What to do → Look below for the line with "The height and width of the screenshot is (812, 1503).". Extract that line and each one after it through the last, word for word.

BEGIN Task data

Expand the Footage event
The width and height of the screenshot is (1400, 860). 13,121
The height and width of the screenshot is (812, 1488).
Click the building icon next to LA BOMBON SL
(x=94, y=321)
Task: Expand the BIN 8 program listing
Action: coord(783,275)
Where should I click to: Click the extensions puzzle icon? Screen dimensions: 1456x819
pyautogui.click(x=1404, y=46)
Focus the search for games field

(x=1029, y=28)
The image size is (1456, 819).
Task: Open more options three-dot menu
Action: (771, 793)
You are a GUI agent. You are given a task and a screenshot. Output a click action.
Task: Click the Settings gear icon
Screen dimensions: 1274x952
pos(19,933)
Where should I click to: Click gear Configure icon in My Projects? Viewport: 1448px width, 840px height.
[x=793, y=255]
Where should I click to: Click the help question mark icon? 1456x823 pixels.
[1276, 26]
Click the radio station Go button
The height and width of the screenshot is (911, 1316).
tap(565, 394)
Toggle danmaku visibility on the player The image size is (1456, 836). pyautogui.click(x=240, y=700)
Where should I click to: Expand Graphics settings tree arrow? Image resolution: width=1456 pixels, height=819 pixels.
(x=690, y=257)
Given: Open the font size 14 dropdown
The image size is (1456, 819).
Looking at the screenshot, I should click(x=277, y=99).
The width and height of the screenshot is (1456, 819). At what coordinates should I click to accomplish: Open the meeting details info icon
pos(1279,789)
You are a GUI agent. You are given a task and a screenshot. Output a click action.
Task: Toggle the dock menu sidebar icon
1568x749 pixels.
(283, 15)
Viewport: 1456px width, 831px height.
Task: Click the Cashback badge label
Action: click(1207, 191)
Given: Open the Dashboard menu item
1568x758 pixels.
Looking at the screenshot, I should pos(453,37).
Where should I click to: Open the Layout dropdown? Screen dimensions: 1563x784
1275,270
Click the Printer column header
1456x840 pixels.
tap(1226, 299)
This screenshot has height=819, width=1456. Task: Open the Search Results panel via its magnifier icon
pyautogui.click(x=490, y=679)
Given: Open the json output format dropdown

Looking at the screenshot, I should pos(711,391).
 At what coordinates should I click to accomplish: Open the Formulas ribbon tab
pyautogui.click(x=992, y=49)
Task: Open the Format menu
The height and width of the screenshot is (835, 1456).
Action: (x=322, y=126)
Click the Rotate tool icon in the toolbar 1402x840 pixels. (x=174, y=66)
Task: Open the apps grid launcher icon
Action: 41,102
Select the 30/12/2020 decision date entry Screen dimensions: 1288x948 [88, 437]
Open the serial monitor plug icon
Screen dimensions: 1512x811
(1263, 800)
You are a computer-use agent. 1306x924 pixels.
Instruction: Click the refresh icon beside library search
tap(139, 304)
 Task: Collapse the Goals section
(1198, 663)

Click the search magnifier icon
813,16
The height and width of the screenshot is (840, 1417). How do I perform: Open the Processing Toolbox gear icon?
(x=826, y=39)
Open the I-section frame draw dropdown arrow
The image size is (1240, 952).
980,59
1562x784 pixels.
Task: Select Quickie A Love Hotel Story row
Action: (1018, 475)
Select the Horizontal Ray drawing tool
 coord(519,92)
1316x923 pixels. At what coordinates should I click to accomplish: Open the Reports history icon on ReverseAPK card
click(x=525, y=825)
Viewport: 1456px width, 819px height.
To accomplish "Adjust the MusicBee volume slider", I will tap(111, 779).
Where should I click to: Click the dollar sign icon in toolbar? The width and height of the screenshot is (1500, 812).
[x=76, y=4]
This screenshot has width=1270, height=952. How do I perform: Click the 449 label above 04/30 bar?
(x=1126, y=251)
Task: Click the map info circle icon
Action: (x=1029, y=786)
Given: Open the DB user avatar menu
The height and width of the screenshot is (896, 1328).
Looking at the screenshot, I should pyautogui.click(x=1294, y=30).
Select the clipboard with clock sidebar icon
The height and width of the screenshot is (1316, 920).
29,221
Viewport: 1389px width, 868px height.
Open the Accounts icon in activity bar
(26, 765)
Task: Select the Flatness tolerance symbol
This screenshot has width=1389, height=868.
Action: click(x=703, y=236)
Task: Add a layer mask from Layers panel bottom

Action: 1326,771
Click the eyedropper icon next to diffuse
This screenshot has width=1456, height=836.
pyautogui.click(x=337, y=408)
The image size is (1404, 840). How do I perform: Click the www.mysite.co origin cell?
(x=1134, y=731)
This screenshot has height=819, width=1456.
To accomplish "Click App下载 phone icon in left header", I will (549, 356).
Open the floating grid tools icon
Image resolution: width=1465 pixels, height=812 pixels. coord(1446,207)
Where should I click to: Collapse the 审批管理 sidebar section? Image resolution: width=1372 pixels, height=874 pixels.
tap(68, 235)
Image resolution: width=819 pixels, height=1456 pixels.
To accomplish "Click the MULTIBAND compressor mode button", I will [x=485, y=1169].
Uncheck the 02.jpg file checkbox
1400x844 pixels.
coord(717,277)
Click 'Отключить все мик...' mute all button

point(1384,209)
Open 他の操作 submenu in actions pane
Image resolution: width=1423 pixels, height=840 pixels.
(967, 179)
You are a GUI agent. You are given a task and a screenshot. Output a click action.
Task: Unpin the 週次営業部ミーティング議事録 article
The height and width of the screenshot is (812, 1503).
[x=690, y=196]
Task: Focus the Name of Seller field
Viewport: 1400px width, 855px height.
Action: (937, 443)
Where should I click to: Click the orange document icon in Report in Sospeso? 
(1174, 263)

END Task data

Solution to this task →
The height and width of the screenshot is (812, 1503).
[x=690, y=196]
Task: Focus the Name of Seller field
Viewport: 1400px width, 855px height.
Action: (937, 443)
Where should I click to: Click the orange document icon in Report in Sospeso? 
(1174, 263)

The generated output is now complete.